I am also extremely grateful to Jan Lundquist, who offered invaluable editorial assistance
and did her level best to help find an agent and/or publisher. A nod also to UFO
researcher Ryan Wood, who was the first to show me how to navigate the labyrinthine
corridors of the National Archives in College Park, Maryland.
I don’t think any of this would have been possible without the very generous contribution of Andrew Bolland and his wife Linda, who rightfully deserve to be regarded as the
torch-bearers for the Townsend Brown legacy. Andrew created the website where I first
learned about Townsend Brown in the summer of 2002. Andrew has served as the
“official science advisor” to this project, doing his level best to help me understand the
real gist of Townsend Brown’s work. He is also the person who introduced me to
Townsend Brown’s daughter, which introduction really got the ball rolling on this whole
endeavor.
Much of this story is derived from “covert” sources, without whose input I don’t think I
would have been able to do even as much as I’m offering here. Much of what these
mysterious sources had to offer has found its own life in the pages that follow; for now I
will just offer another heartfelt word of thanks to “Morgan,” “Boston,” and “Bentfeather.”
Finally, I am indebted in ways I will perhaps never fully recognize to the indefatigable
Linda Brown, the daughter of the subject of this volume and herself a principal in its
multiple story lines.
When I first approached Linda with the idea of writing her father’s biography, she
expressed deep-seated reservations about revisiting potentially painful memories of the
struggles she shared with her family. Over the course of a “snail mail” correspondence
that we exchanged over several months, we found enough common ground and trust in
each other that Linda was finally able to cast aside those reservations.

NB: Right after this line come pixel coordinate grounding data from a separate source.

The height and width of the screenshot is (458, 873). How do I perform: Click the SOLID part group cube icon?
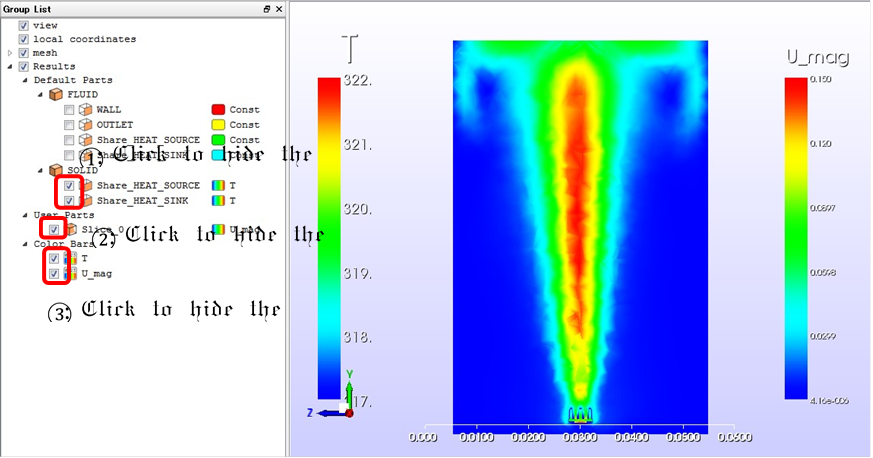coord(55,170)
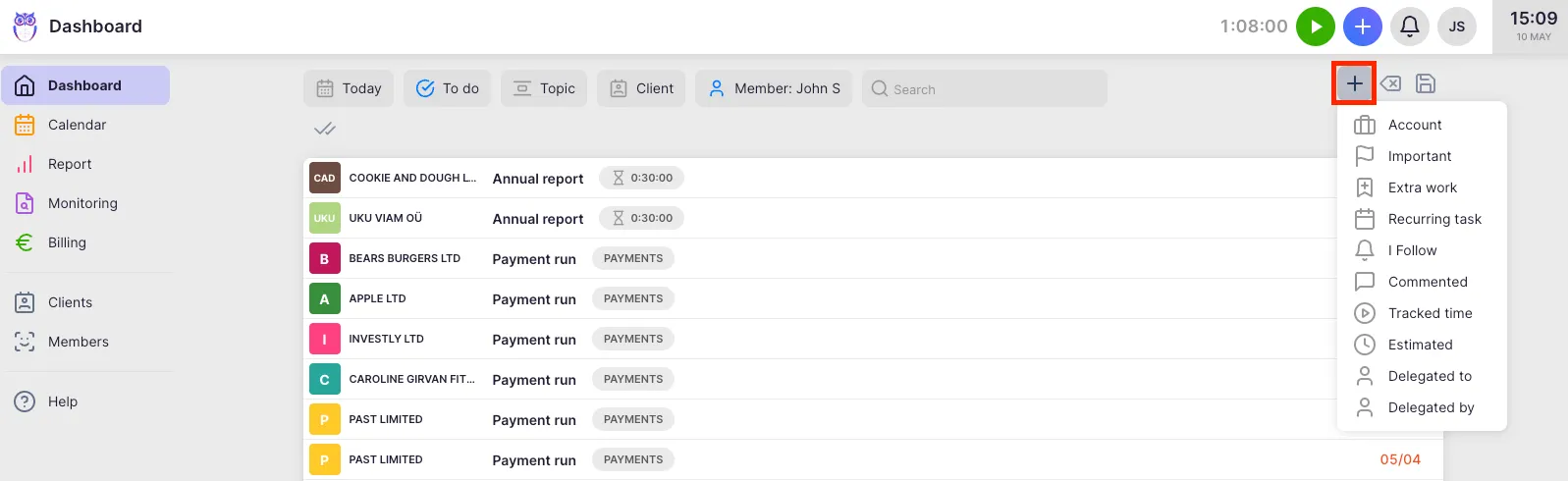Clear filters with the backspace icon
This screenshot has width=1568, height=481.
pyautogui.click(x=1390, y=83)
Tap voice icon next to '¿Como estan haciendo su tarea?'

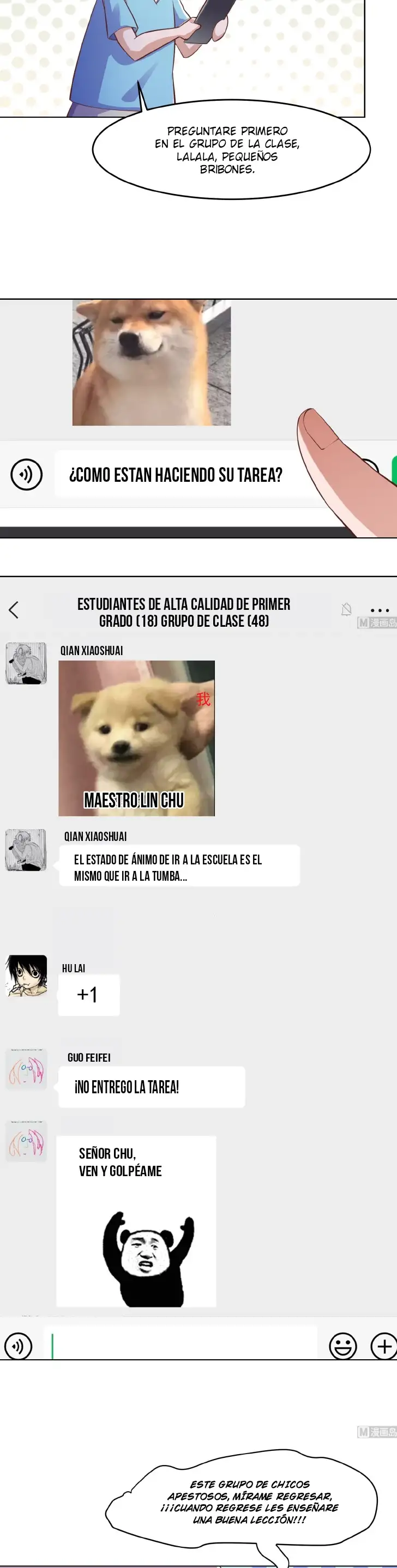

AcknowledgementsLinda Brown and I have been in almost constant daily contact for a period of nearly six years. It seems at times that what started out as a contractual, working arrangement had evolved into something much more akin to a marriage: sometimes constructive and functional, and sometimes maybe not so much.
A substantial portion of the material contained herein comes from the recollections of a
devoted daughter, who had the presence of mind during much of her early life to maintain a voluminous personal journal of her travels and observations. Given the lack of
substantive information from other sources, were it not for the generous and trusting
access Linda provided to the intimate recollections of a young woman coming of age in
the most unusual of circumstances, this book probably would not exist at all.

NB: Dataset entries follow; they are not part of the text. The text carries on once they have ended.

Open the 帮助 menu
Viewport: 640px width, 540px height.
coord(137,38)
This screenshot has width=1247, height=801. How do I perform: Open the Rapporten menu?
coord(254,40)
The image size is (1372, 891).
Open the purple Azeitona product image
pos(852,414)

As stated, this is just “the first draft.” This work is not done. Despite all the effort thus
far, there remains a great deal to learn about Townsend Brown.
The central mysteries of his life persist: Did Townsend Brown discover the key to a
parallel universe, or is all of the speculation that swirls around such possibilities the
result of a deliberate a misinformation campaign designed to conceal other possibly
more prosaic but nonetheless important aspects of Brown’s life and work?
The answers to these questions have yet to emerge in a solid, credible, verifiable form.
The best we can do for now is to assemble what we do know about Townsend Brown’s
life, send it down the river and see who takes note.